• **Given data**
# # # #
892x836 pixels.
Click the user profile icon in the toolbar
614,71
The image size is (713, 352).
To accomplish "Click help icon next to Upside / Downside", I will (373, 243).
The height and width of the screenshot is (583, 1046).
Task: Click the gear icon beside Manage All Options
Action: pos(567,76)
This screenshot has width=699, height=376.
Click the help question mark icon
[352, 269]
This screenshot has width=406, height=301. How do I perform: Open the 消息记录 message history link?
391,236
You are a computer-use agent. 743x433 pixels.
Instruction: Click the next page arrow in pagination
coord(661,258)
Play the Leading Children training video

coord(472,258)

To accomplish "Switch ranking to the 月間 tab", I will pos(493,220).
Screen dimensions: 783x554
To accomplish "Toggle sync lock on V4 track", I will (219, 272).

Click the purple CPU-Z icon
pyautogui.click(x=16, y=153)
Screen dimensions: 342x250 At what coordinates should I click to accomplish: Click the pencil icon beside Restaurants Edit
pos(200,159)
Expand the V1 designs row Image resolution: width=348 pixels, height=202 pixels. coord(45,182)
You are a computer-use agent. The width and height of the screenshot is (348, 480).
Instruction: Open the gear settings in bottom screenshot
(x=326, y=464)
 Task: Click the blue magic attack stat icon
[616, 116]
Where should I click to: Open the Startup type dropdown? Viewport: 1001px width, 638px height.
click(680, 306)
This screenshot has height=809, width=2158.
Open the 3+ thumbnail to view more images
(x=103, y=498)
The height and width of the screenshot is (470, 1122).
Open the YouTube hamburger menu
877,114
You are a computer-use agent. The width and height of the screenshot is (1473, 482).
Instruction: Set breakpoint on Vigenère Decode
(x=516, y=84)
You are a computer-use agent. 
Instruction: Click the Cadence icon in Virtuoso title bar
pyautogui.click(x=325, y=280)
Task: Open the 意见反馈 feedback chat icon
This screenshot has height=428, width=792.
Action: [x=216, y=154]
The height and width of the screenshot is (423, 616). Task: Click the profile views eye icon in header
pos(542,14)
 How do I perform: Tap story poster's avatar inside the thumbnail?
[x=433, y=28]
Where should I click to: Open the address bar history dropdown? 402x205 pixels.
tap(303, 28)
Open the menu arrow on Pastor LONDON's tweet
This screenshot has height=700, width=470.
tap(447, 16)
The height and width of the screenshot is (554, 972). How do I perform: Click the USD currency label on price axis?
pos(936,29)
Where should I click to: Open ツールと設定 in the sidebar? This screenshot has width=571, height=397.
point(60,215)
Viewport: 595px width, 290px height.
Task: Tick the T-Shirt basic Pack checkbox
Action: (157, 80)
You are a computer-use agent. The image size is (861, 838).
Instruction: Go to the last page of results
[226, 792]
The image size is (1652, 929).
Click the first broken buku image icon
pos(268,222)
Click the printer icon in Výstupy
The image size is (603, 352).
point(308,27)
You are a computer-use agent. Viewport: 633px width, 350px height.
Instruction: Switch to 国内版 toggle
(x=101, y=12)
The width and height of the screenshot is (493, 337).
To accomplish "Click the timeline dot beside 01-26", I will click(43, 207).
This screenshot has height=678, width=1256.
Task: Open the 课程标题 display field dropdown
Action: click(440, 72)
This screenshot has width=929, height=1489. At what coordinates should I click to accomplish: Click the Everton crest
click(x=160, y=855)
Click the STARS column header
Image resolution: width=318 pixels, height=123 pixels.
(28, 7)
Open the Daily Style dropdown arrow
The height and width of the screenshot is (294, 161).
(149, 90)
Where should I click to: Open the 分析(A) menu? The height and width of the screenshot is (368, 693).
# # # #
• **Exercise instructions**
Would you please write out the entries again exactly?

• **Expected answer**
892x836 pixels.
Click the user profile icon in the toolbar
614,71
The image size is (713, 352).
To accomplish "Click help icon next to Upside / Downside", I will (373, 243).
The height and width of the screenshot is (583, 1046).
Task: Click the gear icon beside Manage All Options
Action: pos(567,76)
This screenshot has width=699, height=376.
Click the help question mark icon
[352, 269]
This screenshot has width=406, height=301. How do I perform: Open the 消息记录 message history link?
391,236
You are a computer-use agent. 743x433 pixels.
Instruction: Click the next page arrow in pagination
coord(661,258)
Play the Leading Children training video

coord(472,258)

To accomplish "Switch ranking to the 月間 tab", I will pos(493,220).
Screen dimensions: 783x554
To accomplish "Toggle sync lock on V4 track", I will (219, 272).

Click the purple CPU-Z icon
pyautogui.click(x=16, y=153)
Screen dimensions: 342x250 At what coordinates should I click to accomplish: Click the pencil icon beside Restaurants Edit
pos(200,159)
Expand the V1 designs row Image resolution: width=348 pixels, height=202 pixels. coord(45,182)
You are a computer-use agent. The width and height of the screenshot is (348, 480).
Instruction: Open the gear settings in bottom screenshot
(x=326, y=464)
 Task: Click the blue magic attack stat icon
[616, 116]
Where should I click to: Open the Startup type dropdown? Viewport: 1001px width, 638px height.
click(680, 306)
This screenshot has height=809, width=2158.
Open the 3+ thumbnail to view more images
(x=103, y=498)
The height and width of the screenshot is (470, 1122).
Open the YouTube hamburger menu
877,114
You are a computer-use agent. The width and height of the screenshot is (1473, 482).
Instruction: Set breakpoint on Vigenère Decode
(x=516, y=84)
You are a computer-use agent. 
Instruction: Click the Cadence icon in Virtuoso title bar
pyautogui.click(x=325, y=280)
Task: Open the 意见反馈 feedback chat icon
This screenshot has height=428, width=792.
Action: [x=216, y=154]
The height and width of the screenshot is (423, 616). Task: Click the profile views eye icon in header
pos(542,14)
 How do I perform: Tap story poster's avatar inside the thumbnail?
[x=433, y=28]
Where should I click to: Open the address bar history dropdown? 402x205 pixels.
tap(303, 28)
Open the menu arrow on Pastor LONDON's tweet
This screenshot has height=700, width=470.
tap(447, 16)
The height and width of the screenshot is (554, 972). How do I perform: Click the USD currency label on price axis?
pos(936,29)
Where should I click to: Open ツールと設定 in the sidebar? This screenshot has width=571, height=397.
point(60,215)
Viewport: 595px width, 290px height.
Task: Tick the T-Shirt basic Pack checkbox
Action: (157, 80)
You are a computer-use agent. The image size is (861, 838).
Instruction: Go to the last page of results
[226, 792]
The image size is (1652, 929).
Click the first broken buku image icon
pos(268,222)
Click the printer icon in Výstupy
The image size is (603, 352).
point(308,27)
You are a computer-use agent. Viewport: 633px width, 350px height.
Instruction: Switch to 国内版 toggle
(x=101, y=12)
The width and height of the screenshot is (493, 337).
To accomplish "Click the timeline dot beside 01-26", I will click(43, 207).
This screenshot has height=678, width=1256.
Task: Open the 课程标题 display field dropdown
Action: click(440, 72)
This screenshot has width=929, height=1489. At what coordinates should I click to accomplish: Click the Everton crest
click(x=160, y=855)
Click the STARS column header
Image resolution: width=318 pixels, height=123 pixels.
(28, 7)
Open the Daily Style dropdown arrow
The height and width of the screenshot is (294, 161).
(149, 90)
Where should I click to: Open the 分析(A) menu? The height and width of the screenshot is (368, 693).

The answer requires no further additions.